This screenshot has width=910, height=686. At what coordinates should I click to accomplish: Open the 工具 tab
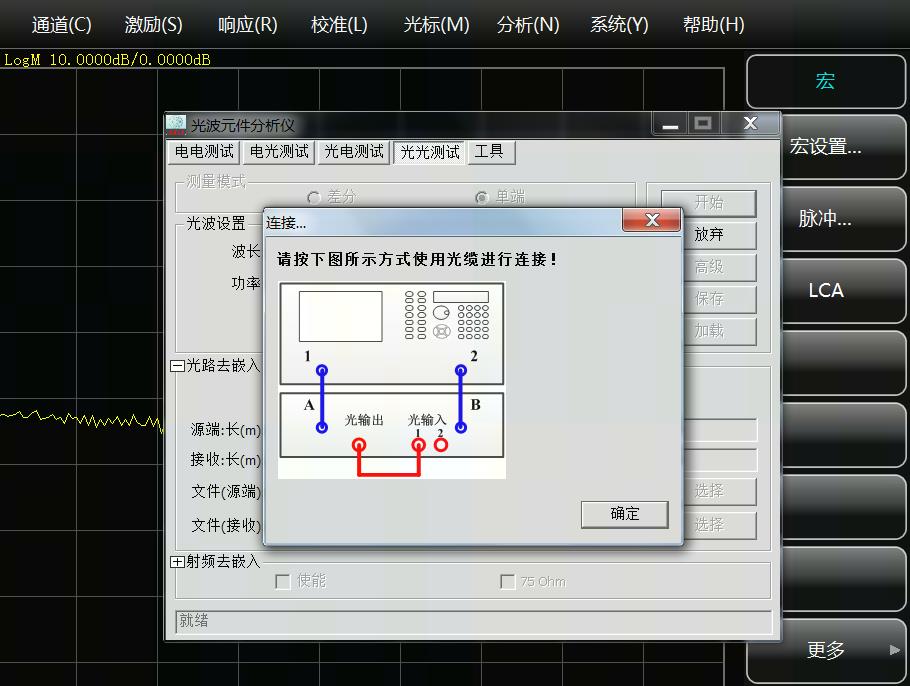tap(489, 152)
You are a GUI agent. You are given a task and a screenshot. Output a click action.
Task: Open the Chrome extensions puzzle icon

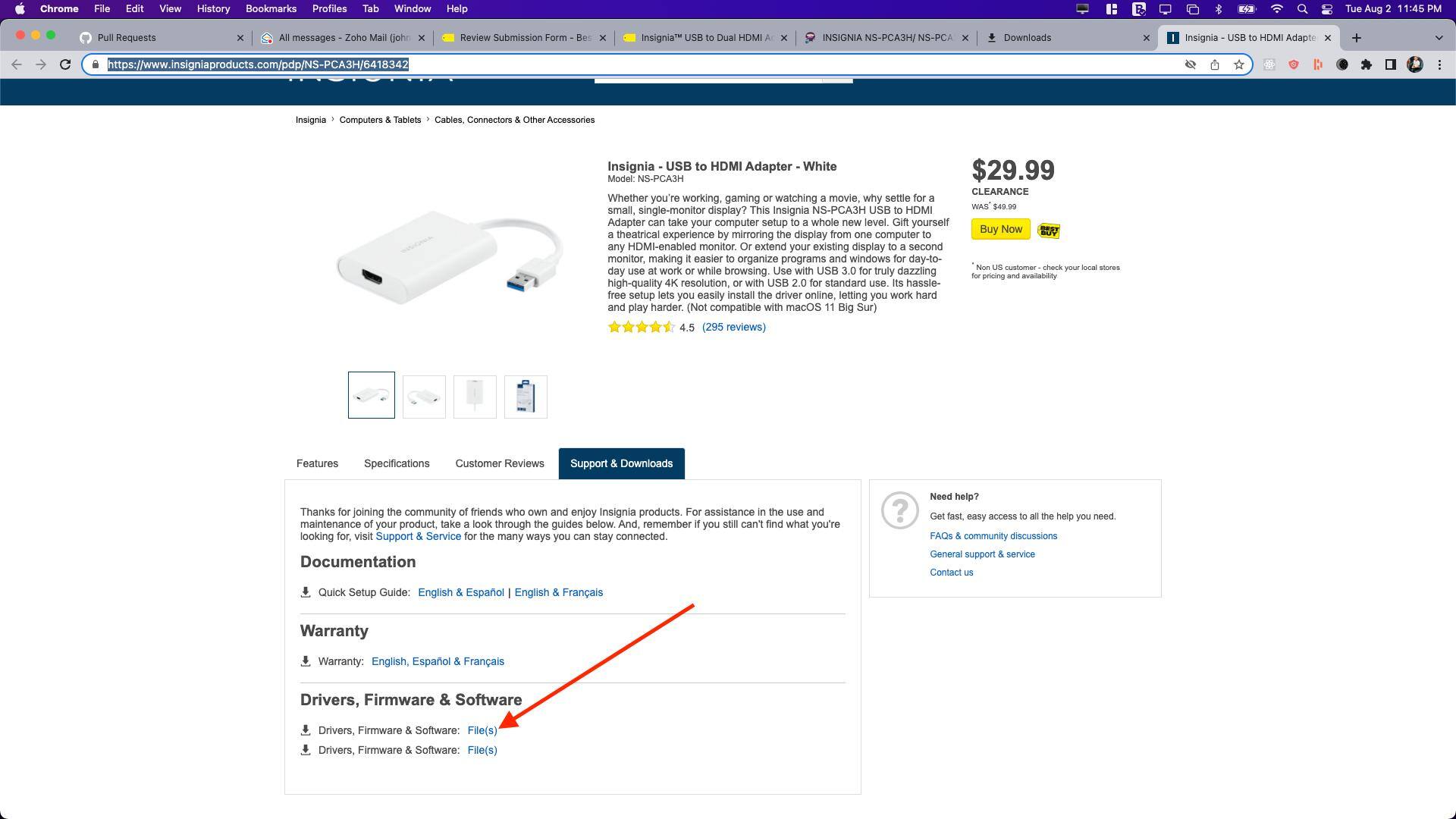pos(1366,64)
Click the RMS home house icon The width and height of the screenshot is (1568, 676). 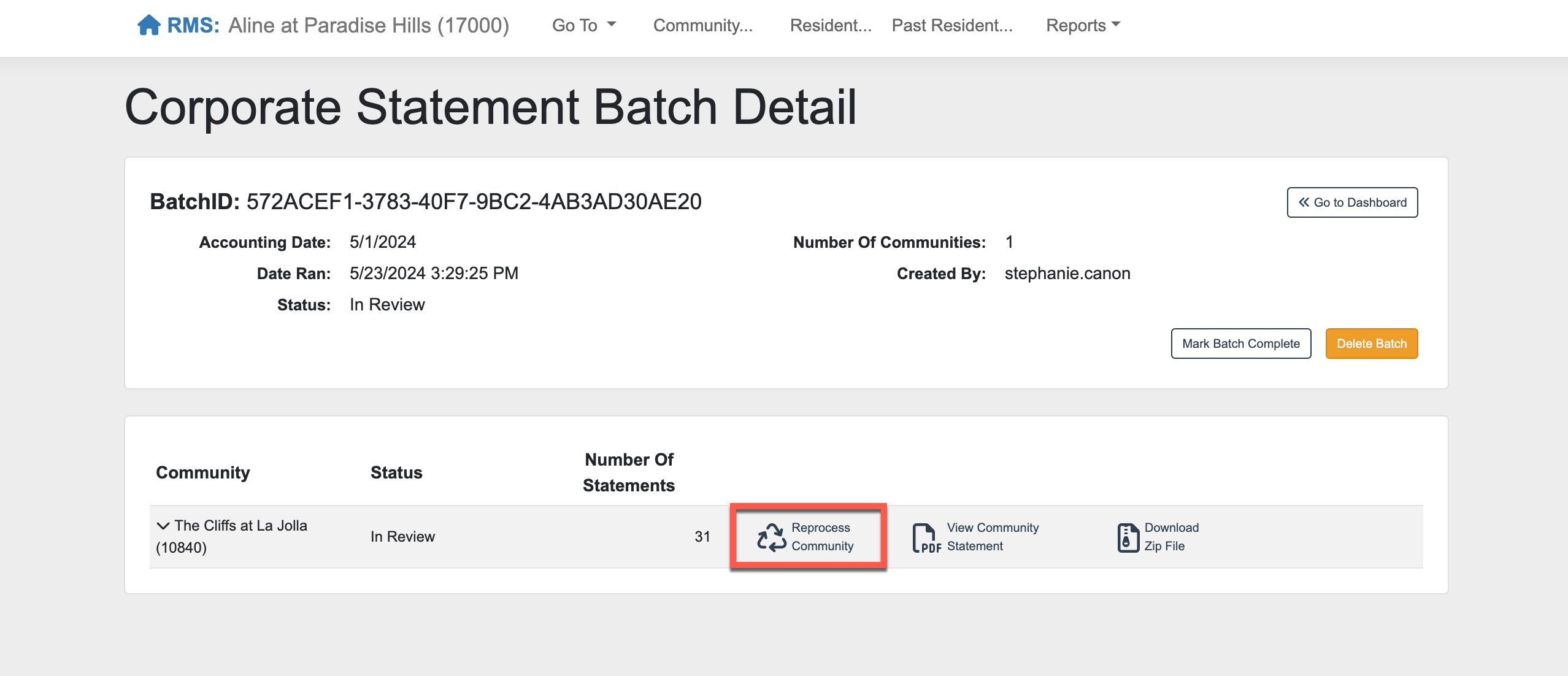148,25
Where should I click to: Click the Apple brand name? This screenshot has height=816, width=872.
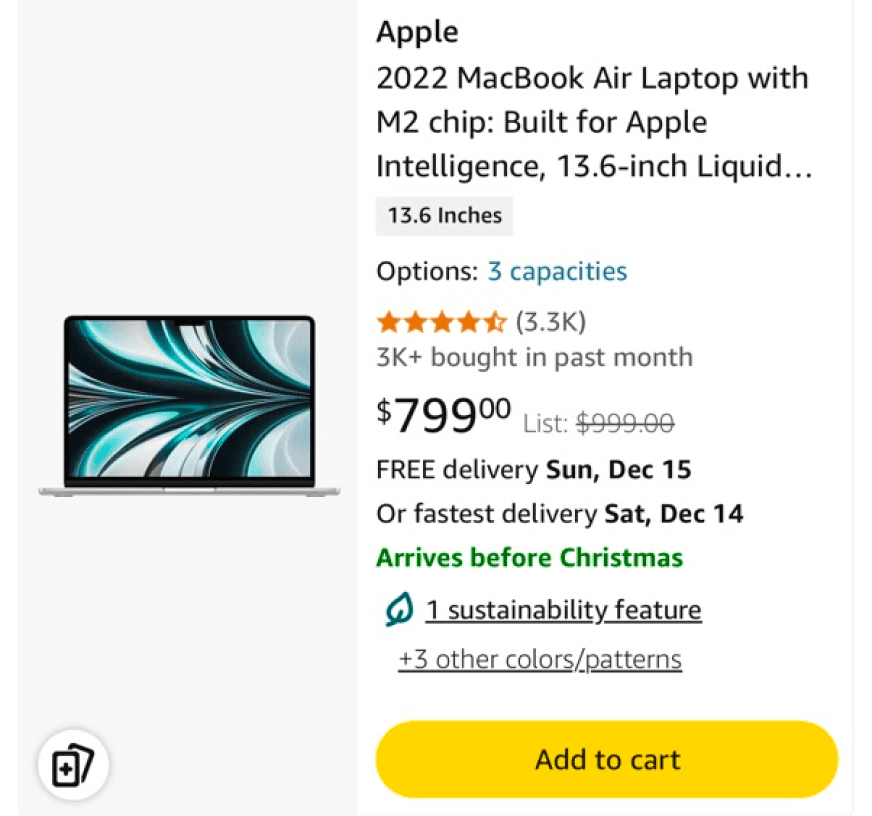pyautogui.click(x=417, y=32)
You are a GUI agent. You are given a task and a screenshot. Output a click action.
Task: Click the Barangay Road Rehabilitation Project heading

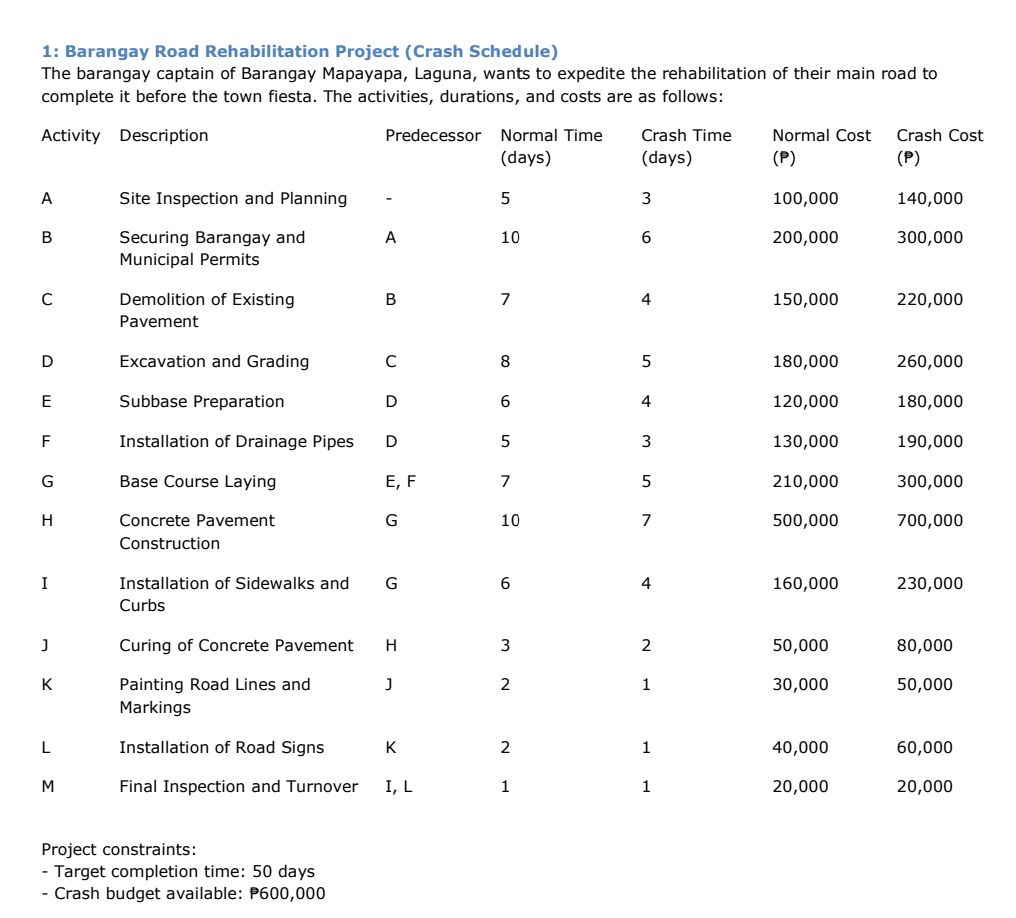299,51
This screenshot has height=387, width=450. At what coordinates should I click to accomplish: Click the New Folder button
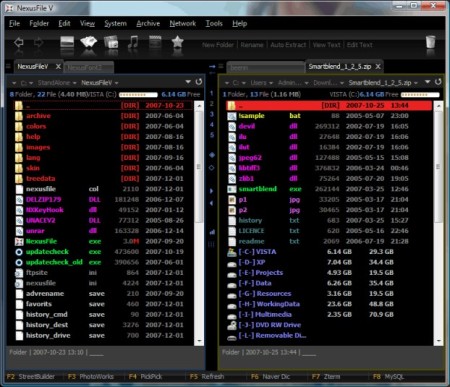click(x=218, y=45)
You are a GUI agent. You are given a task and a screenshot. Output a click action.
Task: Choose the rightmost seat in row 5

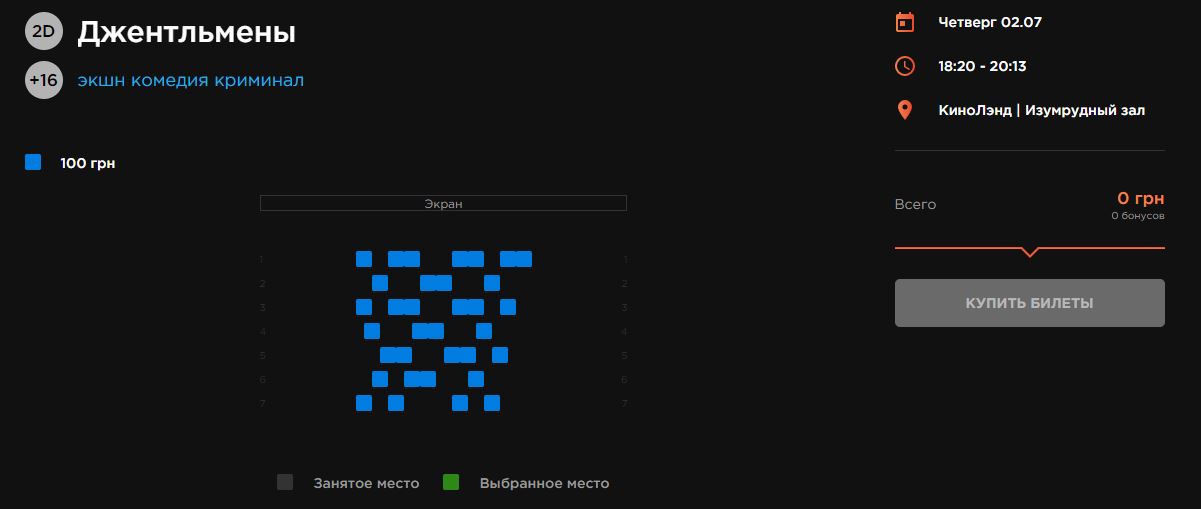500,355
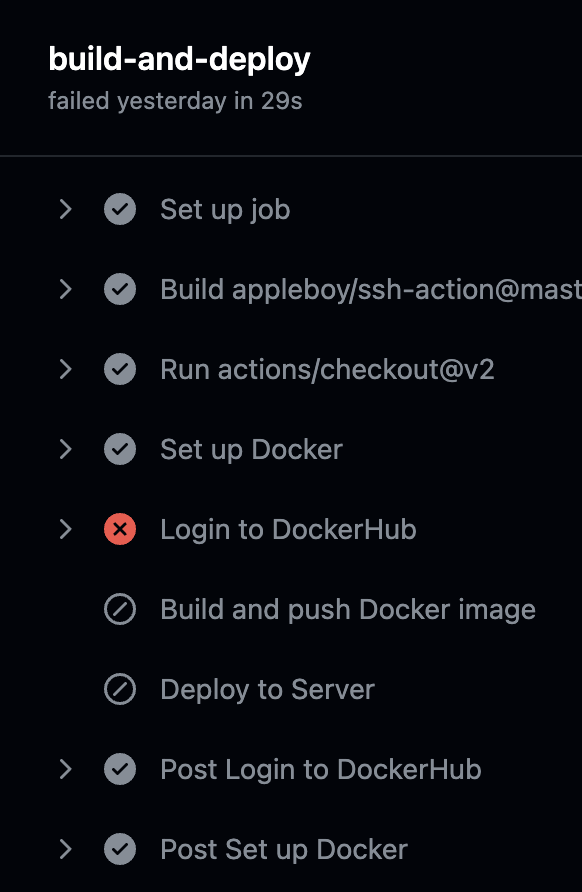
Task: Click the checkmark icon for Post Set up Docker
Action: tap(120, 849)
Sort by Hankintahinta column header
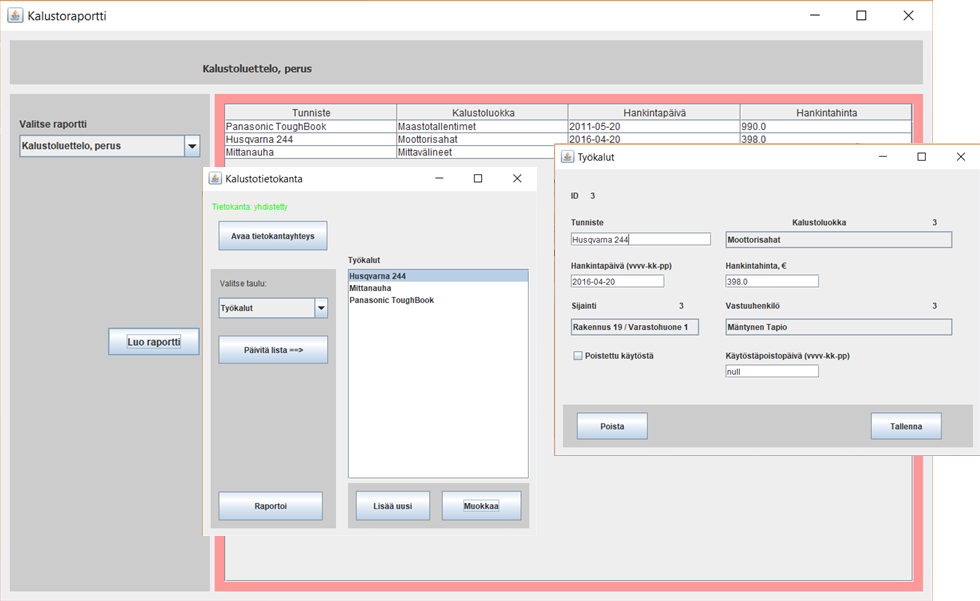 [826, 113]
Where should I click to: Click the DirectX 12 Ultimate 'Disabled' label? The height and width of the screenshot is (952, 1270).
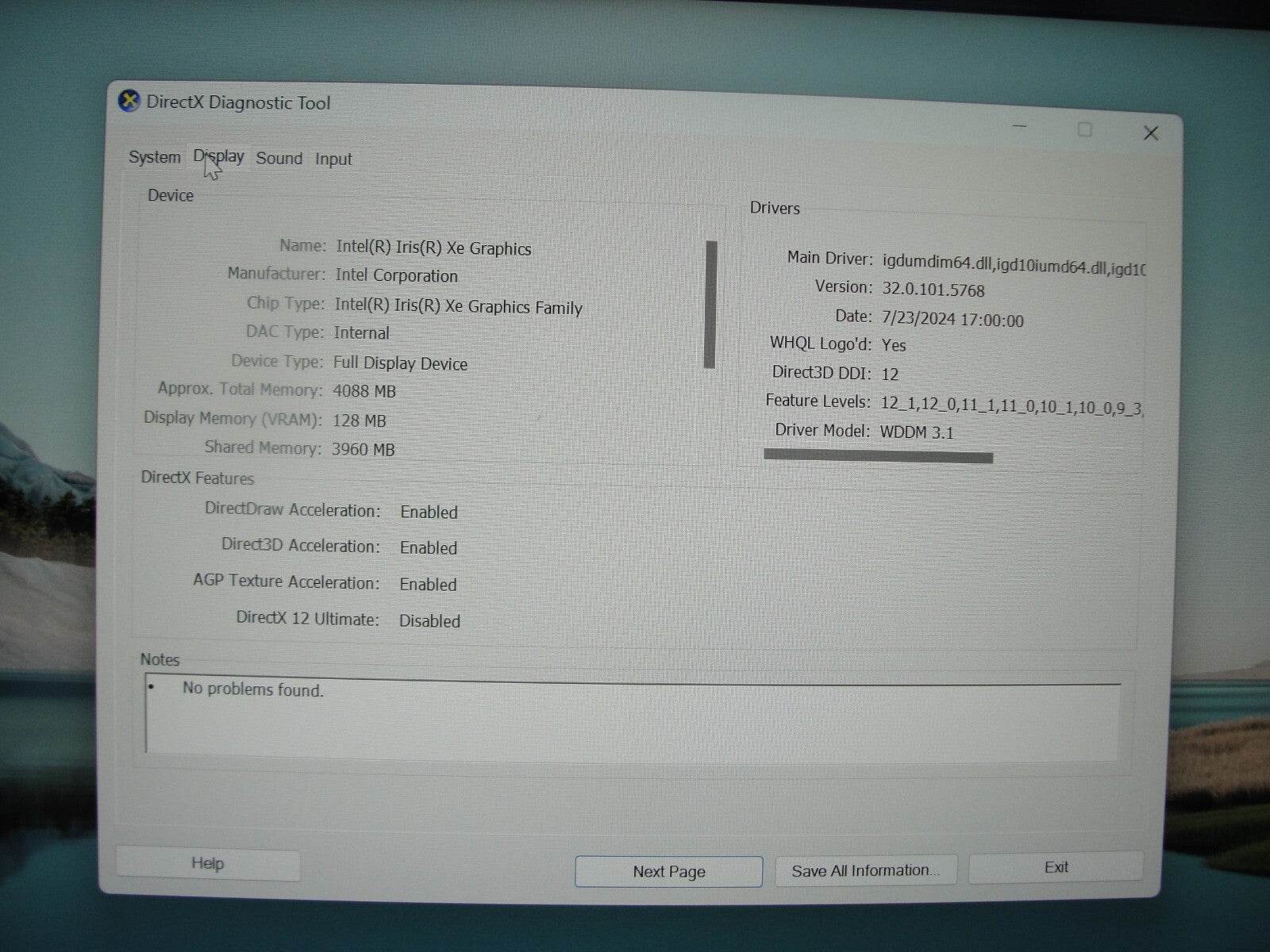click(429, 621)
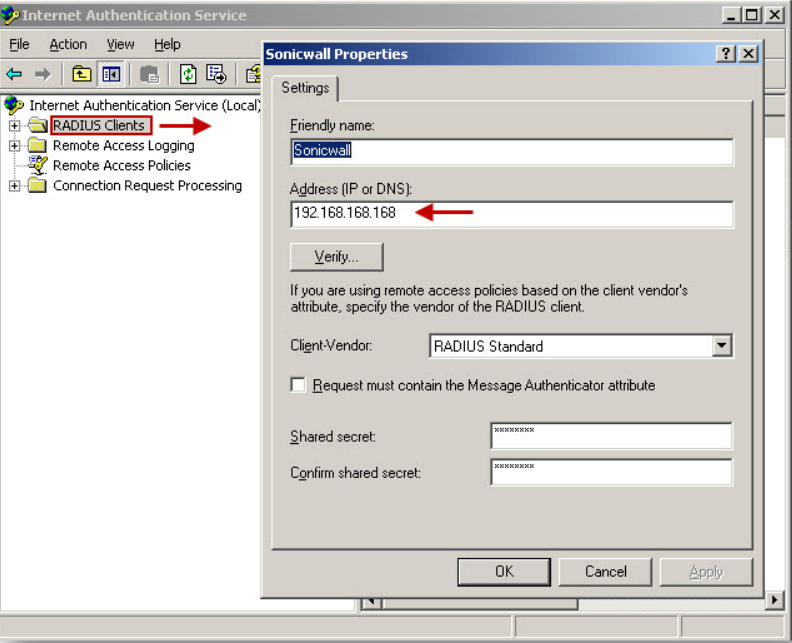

Your goal –
List every line of the entries above that contains the string "coordinates". Treat uppercase and lowercase as different.

Exercise output –
This screenshot has width=910, height=686. At what coordinates should I click to accomplish: Open the 工具 tab
This screenshot has height=387, width=450. At what coordinates should I click to accomplish: Click the New Folder button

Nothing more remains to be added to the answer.